-------- TEXT BLOCK --------

Thank you Don for the update. From the patent the male parent is listed as Abraham DarbyTM for Brite EyesTM. Hmmm, so maybe this resistance gene that we characterized on chromosome 5 could actually be from a rugosa.
Brite Eyes has been good rose for me so far, thought not so hardy as I’d like. I was surprised that both it and High Voltage froze nearly to the ground with a -10 F chill a couple nights. Reasonably fertile, tested only as female so far. Only problem is that it tends to singleness and the pale center, brighter outer edges pattern in offspring. For something that shifts color during maturation it is nice, but I’ve not gotten a straight clear yellow from it in a number of seedlings over a few years, with a range of yellow parents. I’ll try to dig up some more specific numbers on how many seeds, how much germination and whether I’ve kept seedlings as promising. The data is in a notebook but it’s late at night now.
Sorry if this has been discussed already. Why is there a difference in pollen parent, from the one that’s listed in the patent and the one listed on HMF?
I’ve found Brite Eyes to be resistant enough that I use it for breeding purposes.
Rob,
This sort of thing happens now and again, though I can’t explain why. I’ve even seen a couple of cases where a breeder gives slightly different lineages for one of his own.
Will Radler discusses some of his breeding lines in the HMF comments for ‘Morning Magic’.
Karl
Thank you for sharing the link Karl.
Am I missing something? In that discussion Bill seems to let his statement stand that Bright Eyes is Radtee x Spotless Gold, and simply clarifies the ancestry of Radtee in his final post in response to Pat’s request that he clarify the lineage of Bright Eyes.,
Don’t have much of interest to report on Brite Eyes. Only one seedling so far has made it into my book of numbered plants. That was a yellow single with a red edge that develops in sun. I do have one or two seedlings each with Austrian Copper pollen or R pomifera pollen. Waiting for those to bloom. At least one seedling from a cross using Bulls Eye pollen, good enough to cross again trying to get the blotch to grow. That the various seedlings survived in a no-spray garden indicates that the B.S.resistance is adequate. Germination with most pollen sources is around 50 % though a few gave no seedlings and one reached > 2/3. None of these were big progenies (say 35 seeds at best) so I can’t talk real statistics.
Bloom production on Brite Eyes is OK, not as good as Music Box but better that High Voltage with all 3 growing side by side in a reasonably watered front garden. Tends to grow rather tall with clustered flowers on stout thorny canes. Blooms until hard freeze. Blooms earlier than Music Box and HV by a few days.

--------

*ACTIVITY LIST*:
1. Copy the passage from the Brite Eyes rose discussion starting with "Sorry if this" and going on through "listed on HMF?".
2. For each statement below, say whether it agrees with the Brite Eyes rose discussion, answering yes or no and quoting the words from the discussion that decide it.
(a) Brite Eyes has so far been tested only as a female parent.
(b) Bloom production on Brite Eyes is better than on Music Box.
(c) With most pollen sources, germination was around 50 percent.

-------- SUPPLIED DATA --------

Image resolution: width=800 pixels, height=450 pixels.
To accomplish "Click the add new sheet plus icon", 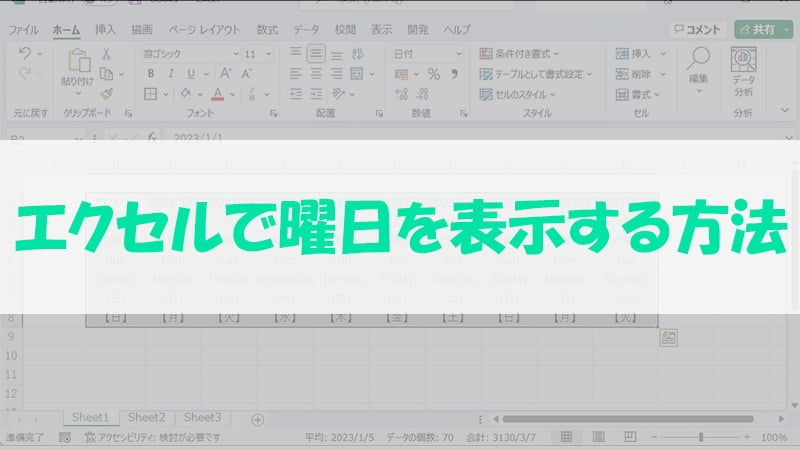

--------

*ACTIVITY ANSWERS*:
1.
Sorry if this has been discussed already. Why is there a difference in pollen parent, from the one that’s listed in the patent and the one listed on HMF?

2.
(a) Yes: "tested only as female so far."
(b) No: "Bloom production on Brite Eyes is OK, not as good as Music Box"
(c) Yes: "Germination with most pollen sources is around 50 %"